S+B: Should measures like that have been part of No Child Left Behind as well?
OUCHI: I don’t know if America was ready. You first need to have New York and Seattle and some other places try it, and let people see how it works.
S+B: Has your view on accountability changed in the three years since Making Schools Work was published?
OUCHI: In the wake of the Sarbanes-Oxley earthquake in American business, I have come to realize that there are no reporting standards in the education business. When senior executives at Enron, Tyco, or WorldCom filed fraudulent reports to the shareholders, they faced criminal prosecution. If a superintendent and a school board file fraudulent reports about the progress of their district, nothing happens. It’s not a crime. There are no penalties.
Take spending, for example. In every district we study, my team and I always find that school districts spend 30 to 50 percent more per student than they report to the public. The graduation rate in big cities, like Chicago, New York, and Los Angeles, runs about 50 percent, but those cities all reported 88 percent. If a student stops coming to school, they typically send a letter recommending that the student enroll in a GED program; and then they stop counting that individual as a student. They don’t have to follow up and find out if the student received the letter, let alone whether he or she acted on it.

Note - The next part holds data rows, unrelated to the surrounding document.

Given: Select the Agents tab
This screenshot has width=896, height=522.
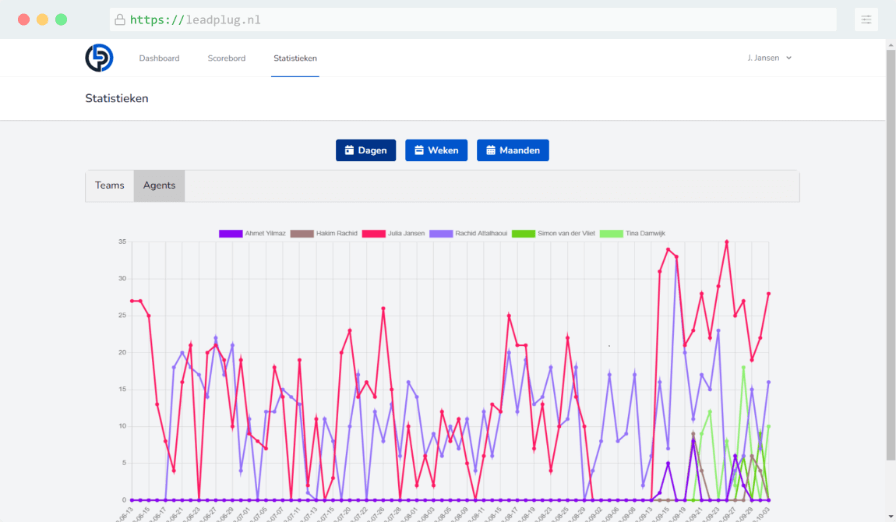Looking at the screenshot, I should click(x=159, y=186).
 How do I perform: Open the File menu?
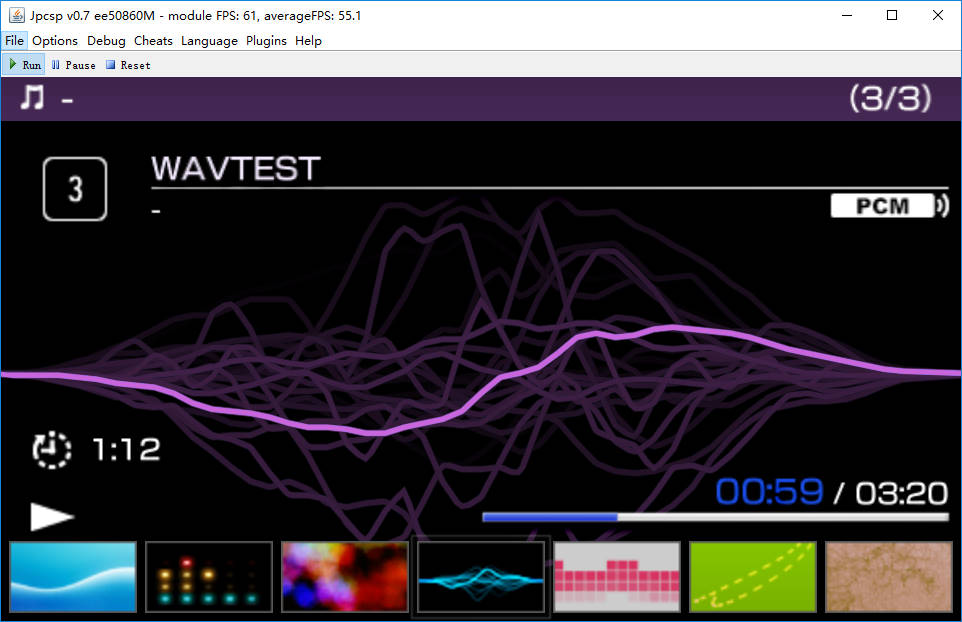(14, 41)
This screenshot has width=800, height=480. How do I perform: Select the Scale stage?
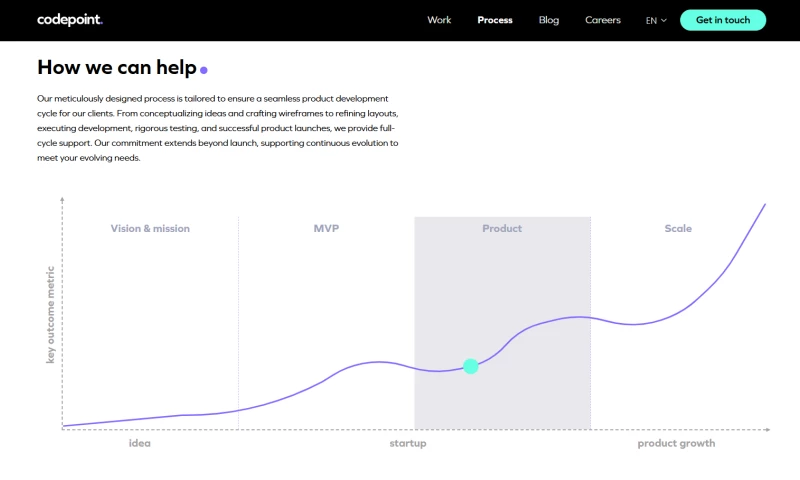click(678, 229)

Finally, districts commonly test only 60 or 70 percent of their students, the good test takers, and report that result as their performance. That was the point of the No Child Left Behind law. Now schools are required by law to test 95 percent of all groups — white, black, Latino, Asian Pacific, Native American, English learning, and special-education children — and report all the results to the public. It’s creating a furor, because people for the first time are finding out what’s going on and they are horrified.
Making a Difference
S+B: Those results drive many businesspeople to suggest that schools should be privatized, through vouchers and similar structural solutions. What’s your opinion?

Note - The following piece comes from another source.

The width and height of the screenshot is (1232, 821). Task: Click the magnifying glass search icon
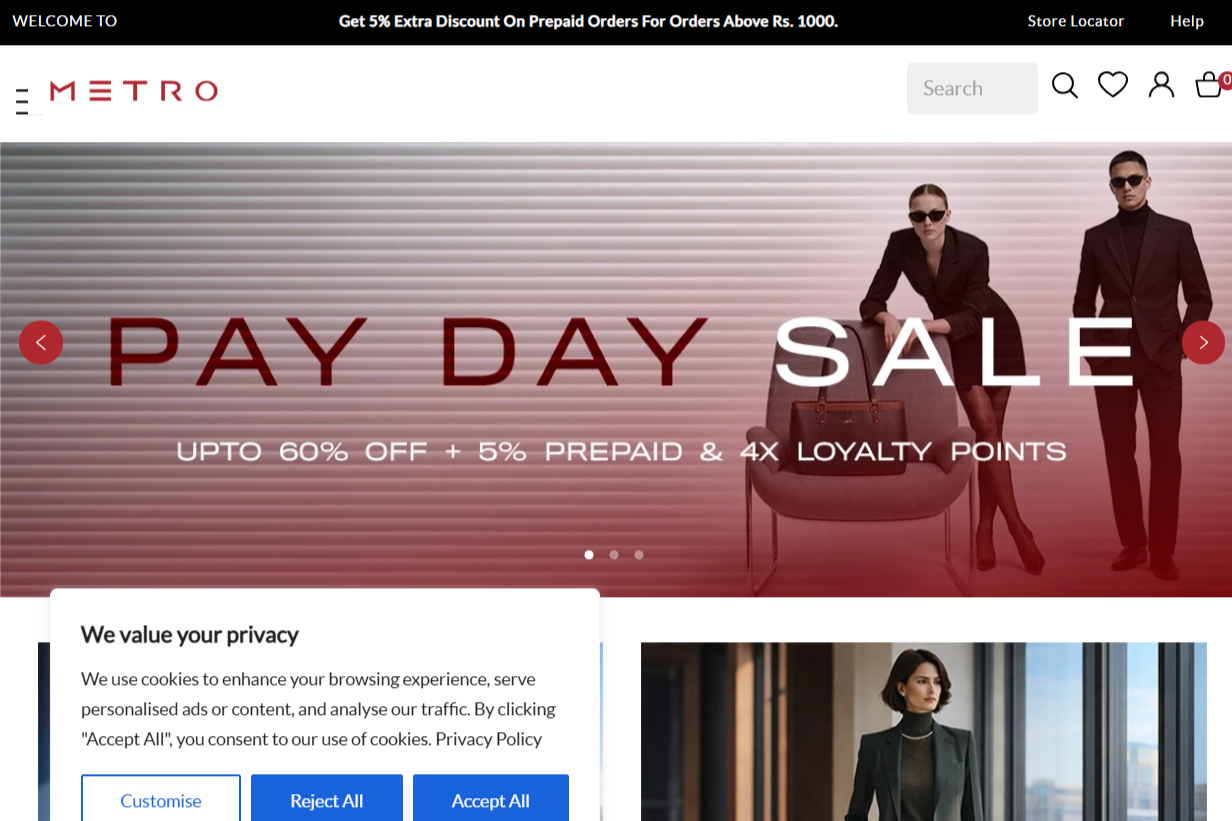pos(1065,86)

OUCHI: There are 50 million public school children in America. Fewer than 30,000 of them are on vouchers. Why are we even discussing this? We have had two initiatives on the ballot in California to establish a voucher system. The first one had a campaign budget of $50 million and lost 70 to 30. The second one had a campaign budget of $70 million and lost 70 to 30. There is a message here: The public doesn’t trust vouchers. They believe that one way or another, perhaps in a way we cannot presently anticipate, vouchers will produce a vastly more economically segregated schooling system than we have even now.

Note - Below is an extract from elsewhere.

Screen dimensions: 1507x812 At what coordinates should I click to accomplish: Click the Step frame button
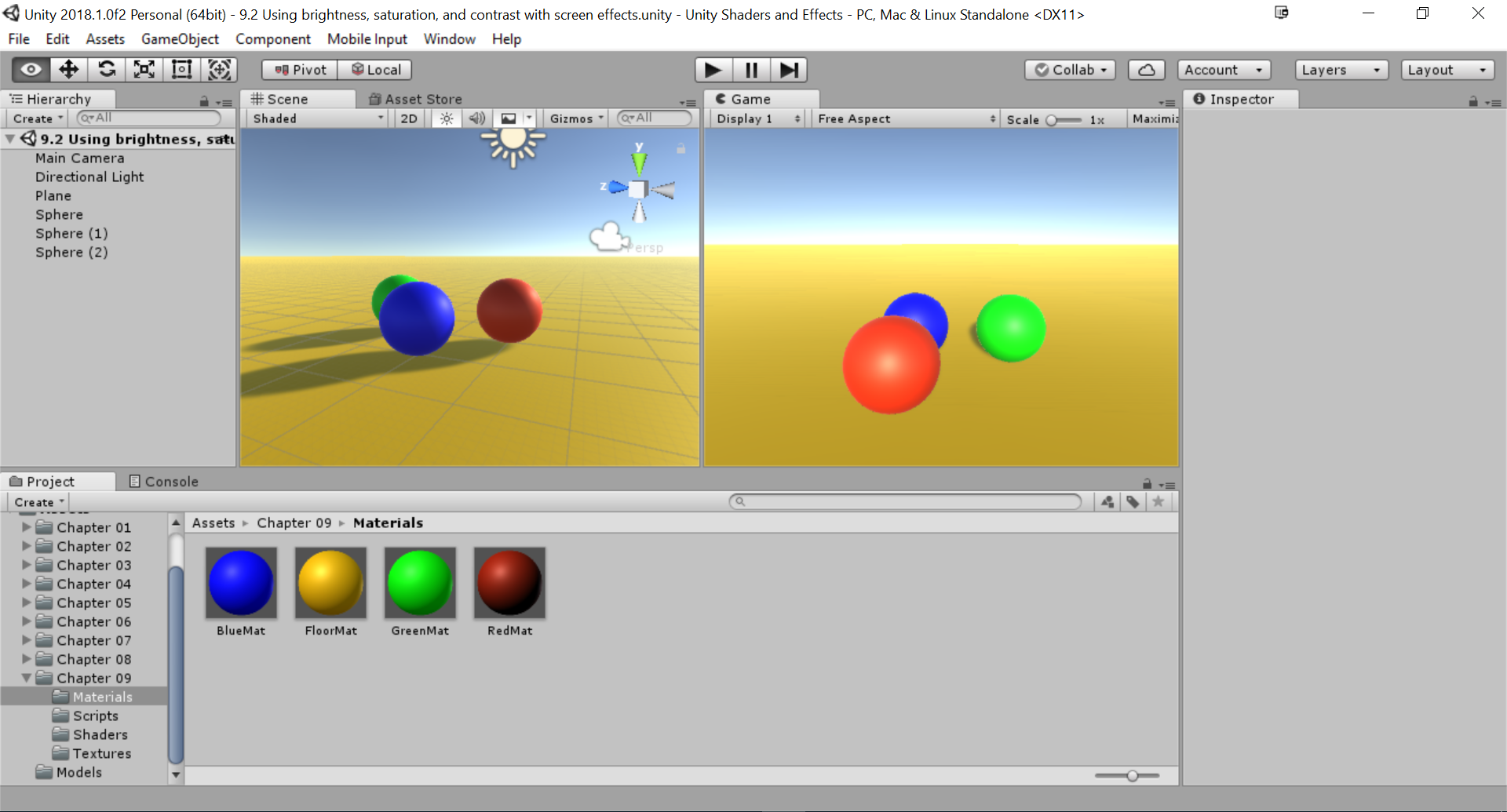pyautogui.click(x=789, y=70)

My guess is that when competing schools, including charter schools, private schools, and religious schools, get a share above 20 percent of the local student population, they will become a genuine competitive threat to the district establishment. And then schools improve. But it doesn’t have to be private competition; I’m all for charter schools. In Seattle, by the way, 47 percent of the children attended private school in 1995. Public schools have taken back eight market share points from them since then.
S+B: What would you suggest to a businessperson who wants to make a genuine difference in education?
OUCHI: If you go on the board of a company for the first time, what’s the first thing you do? You get to know the articles, the bylaws, the P&L, the cash flow, and the balance sheet. You need to do the same with schools. Businesspeople haven’t a clue how much their school district spends per child. They don’t know the graduation rates or the test scores. Instead, they walk into a classroom and say, “I want to help.” How naive.